--- START OF Passage to read ---
Campaign workers attempt to cool off Afghan presidential candidate Abdullah Abdullah with water before he gives his campaign speech at the Shrine of Hazrat Ali in Mazar-i-Sharif in Balkh province. REUTERS/Lucy Nicholson
After Abdullah’s speech, the whole crowd was trying to fight its way back into the mosque. The security guards forced the door shut against the crush. I kept knocking to be let in and they eventually opened the door, but the force of the crowd propelled me backwards onto the floor of the mosque. I was sweating profusely and breathing fast, so a man poured water on my head, soaking all my camera equipment.
Lunch, as always in hospitable Afghanistan, was a beautiful contrast. Time slowed down as we drank tea from delicate china cups in an anteroom at the governor’s mansion with spinning chandeliers. Upstairs we entered a banquet hall and were served at least six different meat dishes, rice, naan, okra, soup and watermelon. Bollywood music videos, and later Abdullah’s speech, played on the flat screen television next to Karzai’s portrait.
Then came the rally car drive back to the airport with all the young drivers in the convoy racing each other. Guys with Kalashnikovs hung out of the back of many of the pick-up trucks and the whole convoy drove at high speed. They overtook on roundabouts, sounded police sirens, shouted at each other, and screeched tires on every turn, slamming on the brakes for cyclists and donkeys.
Cars tend to barrel towards you on both sides of the road in Afghanistan. Drivers in both directions abuse their horns until one driver loses his nerve and swerves away from the impact. We joked about dying, but laughed most of the way because it was just such a relief to not be at the mosque.
The view home flying over the Hindu Kush is a beautiful distraction from the noise, fumes, and claustrophobic heat of the Soviet-era MI-17 “flying truck” helicopters and troop planes the candidates use on the campaign trail.
--- END OF Passage to read ---
--- START OF Extracted information ---
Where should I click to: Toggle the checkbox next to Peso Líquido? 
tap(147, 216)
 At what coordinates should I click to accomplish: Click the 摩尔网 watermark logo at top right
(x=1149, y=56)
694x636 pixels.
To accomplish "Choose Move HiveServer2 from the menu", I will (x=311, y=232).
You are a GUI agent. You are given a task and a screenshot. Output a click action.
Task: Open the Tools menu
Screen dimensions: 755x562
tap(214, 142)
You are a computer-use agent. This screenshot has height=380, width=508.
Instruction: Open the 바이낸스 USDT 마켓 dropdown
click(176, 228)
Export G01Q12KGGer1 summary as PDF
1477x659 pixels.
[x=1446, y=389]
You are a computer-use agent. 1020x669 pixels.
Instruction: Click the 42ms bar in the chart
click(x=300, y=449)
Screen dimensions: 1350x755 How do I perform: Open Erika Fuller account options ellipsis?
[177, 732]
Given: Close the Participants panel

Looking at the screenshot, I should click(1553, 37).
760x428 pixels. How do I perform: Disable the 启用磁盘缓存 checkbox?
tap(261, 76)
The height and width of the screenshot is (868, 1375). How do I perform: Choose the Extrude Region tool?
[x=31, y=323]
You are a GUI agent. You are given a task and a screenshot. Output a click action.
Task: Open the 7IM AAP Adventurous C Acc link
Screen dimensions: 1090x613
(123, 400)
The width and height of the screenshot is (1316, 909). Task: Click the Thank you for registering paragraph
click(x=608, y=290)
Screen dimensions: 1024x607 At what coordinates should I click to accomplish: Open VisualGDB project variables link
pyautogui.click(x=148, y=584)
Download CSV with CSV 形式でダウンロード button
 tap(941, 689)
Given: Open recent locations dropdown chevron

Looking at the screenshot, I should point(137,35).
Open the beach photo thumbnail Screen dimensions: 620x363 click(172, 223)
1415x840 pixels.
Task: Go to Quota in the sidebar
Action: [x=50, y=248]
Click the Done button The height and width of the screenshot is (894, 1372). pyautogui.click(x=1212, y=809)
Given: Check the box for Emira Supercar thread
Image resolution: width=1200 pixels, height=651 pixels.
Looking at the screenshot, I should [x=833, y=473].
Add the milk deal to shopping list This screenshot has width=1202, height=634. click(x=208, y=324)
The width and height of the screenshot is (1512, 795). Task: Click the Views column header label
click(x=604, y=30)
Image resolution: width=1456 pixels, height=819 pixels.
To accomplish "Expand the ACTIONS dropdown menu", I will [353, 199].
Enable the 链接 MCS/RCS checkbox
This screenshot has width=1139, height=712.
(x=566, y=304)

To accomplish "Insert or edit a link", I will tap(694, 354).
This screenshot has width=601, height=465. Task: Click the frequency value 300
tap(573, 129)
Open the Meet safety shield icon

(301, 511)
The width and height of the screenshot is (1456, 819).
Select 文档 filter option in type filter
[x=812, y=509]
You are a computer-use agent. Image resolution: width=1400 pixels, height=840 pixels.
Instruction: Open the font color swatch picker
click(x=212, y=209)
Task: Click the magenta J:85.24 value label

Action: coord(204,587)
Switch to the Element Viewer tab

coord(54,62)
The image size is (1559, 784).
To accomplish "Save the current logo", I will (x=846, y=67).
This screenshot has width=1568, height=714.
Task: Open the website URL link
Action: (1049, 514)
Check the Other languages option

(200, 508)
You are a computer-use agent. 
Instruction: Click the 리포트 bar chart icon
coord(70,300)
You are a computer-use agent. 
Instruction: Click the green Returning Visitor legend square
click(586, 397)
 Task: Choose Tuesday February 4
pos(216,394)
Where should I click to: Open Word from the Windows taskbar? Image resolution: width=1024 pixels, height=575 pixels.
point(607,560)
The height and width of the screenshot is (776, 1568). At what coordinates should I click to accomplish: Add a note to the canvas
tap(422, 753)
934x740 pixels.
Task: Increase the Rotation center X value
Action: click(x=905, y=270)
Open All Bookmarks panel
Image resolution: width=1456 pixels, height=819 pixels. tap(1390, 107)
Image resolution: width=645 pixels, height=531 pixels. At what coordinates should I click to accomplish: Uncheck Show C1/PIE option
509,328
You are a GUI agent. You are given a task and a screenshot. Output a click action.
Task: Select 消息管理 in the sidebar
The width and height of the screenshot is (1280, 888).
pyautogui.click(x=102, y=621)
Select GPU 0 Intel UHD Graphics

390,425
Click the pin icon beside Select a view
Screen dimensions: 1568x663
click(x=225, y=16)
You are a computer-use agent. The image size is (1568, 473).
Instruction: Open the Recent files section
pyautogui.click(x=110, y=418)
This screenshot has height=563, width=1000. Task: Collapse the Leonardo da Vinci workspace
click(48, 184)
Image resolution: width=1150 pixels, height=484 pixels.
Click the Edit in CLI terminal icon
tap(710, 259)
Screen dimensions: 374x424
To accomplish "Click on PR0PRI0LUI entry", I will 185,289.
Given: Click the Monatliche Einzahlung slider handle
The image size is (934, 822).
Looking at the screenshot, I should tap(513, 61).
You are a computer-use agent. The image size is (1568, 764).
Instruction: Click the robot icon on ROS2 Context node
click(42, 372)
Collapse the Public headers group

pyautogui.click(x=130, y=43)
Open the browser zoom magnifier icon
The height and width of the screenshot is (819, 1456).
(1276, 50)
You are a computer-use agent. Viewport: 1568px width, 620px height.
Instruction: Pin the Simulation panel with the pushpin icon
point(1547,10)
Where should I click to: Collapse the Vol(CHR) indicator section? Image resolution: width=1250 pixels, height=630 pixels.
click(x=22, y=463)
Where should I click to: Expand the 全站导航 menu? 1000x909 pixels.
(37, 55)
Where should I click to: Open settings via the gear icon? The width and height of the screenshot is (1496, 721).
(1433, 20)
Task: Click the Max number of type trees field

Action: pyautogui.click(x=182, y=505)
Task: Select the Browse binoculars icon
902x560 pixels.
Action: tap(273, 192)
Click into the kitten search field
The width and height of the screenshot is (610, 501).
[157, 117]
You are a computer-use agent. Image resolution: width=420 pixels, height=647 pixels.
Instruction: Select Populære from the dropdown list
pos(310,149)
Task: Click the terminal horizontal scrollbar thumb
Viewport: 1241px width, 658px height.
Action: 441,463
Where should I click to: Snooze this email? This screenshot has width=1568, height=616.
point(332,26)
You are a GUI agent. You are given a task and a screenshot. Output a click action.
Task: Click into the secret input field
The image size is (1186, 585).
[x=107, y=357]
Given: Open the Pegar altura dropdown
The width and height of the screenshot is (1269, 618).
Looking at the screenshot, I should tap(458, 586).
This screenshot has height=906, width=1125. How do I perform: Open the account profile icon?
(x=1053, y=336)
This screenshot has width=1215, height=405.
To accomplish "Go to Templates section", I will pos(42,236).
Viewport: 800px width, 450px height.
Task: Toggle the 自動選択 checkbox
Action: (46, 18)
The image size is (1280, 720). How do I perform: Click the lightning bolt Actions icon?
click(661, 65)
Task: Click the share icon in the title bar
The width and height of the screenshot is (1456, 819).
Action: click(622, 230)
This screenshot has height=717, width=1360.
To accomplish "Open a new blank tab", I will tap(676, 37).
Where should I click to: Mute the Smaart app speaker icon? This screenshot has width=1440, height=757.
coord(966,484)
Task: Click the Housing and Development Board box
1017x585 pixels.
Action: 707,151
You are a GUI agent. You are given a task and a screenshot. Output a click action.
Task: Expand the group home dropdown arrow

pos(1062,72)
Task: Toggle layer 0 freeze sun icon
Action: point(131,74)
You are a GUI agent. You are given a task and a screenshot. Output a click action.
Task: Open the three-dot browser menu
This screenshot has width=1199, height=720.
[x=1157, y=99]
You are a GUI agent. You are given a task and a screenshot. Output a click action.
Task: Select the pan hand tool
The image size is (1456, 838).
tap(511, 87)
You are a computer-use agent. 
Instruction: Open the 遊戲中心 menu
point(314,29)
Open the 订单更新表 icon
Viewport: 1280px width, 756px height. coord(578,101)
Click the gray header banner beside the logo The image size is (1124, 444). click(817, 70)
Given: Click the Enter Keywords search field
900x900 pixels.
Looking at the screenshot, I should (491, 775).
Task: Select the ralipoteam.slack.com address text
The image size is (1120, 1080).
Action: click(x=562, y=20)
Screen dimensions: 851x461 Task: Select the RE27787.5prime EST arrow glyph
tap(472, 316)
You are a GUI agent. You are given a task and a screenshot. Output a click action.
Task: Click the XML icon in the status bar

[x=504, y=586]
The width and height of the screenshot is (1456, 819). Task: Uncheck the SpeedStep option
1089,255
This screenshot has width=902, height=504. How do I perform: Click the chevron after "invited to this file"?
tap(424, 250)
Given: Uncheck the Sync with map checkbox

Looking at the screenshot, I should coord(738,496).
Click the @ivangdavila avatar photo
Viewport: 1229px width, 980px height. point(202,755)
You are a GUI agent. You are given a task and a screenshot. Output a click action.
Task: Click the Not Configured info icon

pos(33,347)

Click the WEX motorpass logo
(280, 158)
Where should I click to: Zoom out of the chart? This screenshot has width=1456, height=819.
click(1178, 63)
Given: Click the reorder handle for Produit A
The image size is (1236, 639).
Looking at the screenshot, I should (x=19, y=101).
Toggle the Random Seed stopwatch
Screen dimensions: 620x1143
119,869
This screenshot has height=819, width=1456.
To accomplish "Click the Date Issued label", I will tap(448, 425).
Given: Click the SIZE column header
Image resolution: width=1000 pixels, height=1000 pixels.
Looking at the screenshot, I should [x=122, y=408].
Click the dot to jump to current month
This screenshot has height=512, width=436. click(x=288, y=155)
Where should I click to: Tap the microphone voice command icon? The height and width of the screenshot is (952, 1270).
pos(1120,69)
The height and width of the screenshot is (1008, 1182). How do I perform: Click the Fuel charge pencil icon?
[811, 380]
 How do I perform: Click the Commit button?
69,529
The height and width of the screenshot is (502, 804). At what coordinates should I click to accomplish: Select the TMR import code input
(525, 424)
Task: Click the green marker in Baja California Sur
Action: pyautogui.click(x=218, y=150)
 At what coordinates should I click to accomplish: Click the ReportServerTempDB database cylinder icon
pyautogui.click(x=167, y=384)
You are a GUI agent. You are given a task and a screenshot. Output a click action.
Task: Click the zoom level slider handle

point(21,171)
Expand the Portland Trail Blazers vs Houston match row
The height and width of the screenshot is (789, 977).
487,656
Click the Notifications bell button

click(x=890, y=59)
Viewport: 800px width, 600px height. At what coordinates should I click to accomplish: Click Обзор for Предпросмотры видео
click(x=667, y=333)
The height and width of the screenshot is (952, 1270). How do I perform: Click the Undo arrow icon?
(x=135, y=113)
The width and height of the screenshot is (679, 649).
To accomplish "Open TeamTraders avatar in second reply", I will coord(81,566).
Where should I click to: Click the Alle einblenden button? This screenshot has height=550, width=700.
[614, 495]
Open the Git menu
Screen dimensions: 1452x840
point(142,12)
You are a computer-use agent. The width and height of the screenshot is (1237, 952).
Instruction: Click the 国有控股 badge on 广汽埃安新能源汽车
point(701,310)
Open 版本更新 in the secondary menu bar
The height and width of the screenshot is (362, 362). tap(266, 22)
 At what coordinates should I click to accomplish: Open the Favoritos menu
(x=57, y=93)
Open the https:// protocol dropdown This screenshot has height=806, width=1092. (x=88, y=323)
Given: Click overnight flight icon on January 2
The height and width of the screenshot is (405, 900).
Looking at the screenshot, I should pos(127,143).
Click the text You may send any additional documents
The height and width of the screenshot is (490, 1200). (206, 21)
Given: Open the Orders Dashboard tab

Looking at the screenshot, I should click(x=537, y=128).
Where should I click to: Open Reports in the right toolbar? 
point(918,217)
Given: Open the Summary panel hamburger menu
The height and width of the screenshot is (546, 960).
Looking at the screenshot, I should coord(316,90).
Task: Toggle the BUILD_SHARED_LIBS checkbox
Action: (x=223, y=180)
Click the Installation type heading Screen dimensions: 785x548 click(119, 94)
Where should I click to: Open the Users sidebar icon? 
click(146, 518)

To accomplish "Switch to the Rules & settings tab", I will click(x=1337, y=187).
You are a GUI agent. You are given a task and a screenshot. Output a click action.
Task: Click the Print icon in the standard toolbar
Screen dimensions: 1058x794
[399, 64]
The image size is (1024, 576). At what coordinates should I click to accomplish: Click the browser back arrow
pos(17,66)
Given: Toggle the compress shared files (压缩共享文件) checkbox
--- END OF Extracted information ---
Directions:
[1] Rewrite the section of the Afghan campaign account between "Cars tend to" and "the campaign trail.", inclusive, replacing "helicopters" with "aircraft".
[2] List every food the Afghan campaign account says was served in the banquet hall.

Results:
[1]
Cars tend to barrel towards you on both sides of the road in Afghanistan. Drivers in both directions abuse their horns until one driver loses his nerve and swerves away from the impact. We joked about dying, but laughed most of the way because it was just such a relief to not be at the mosque.
The view home flying over the Hindu Kush is a beautiful distraction from the noise, fumes, and claustrophobic heat of the Soviet-era MI-17 “flying truck” aircraft and troop planes the candidates use on the campaign trail.

[2]
- Meat dishes (at least six different ones)
- Rice
- Naan
- Okra
- Soup
- Watermelon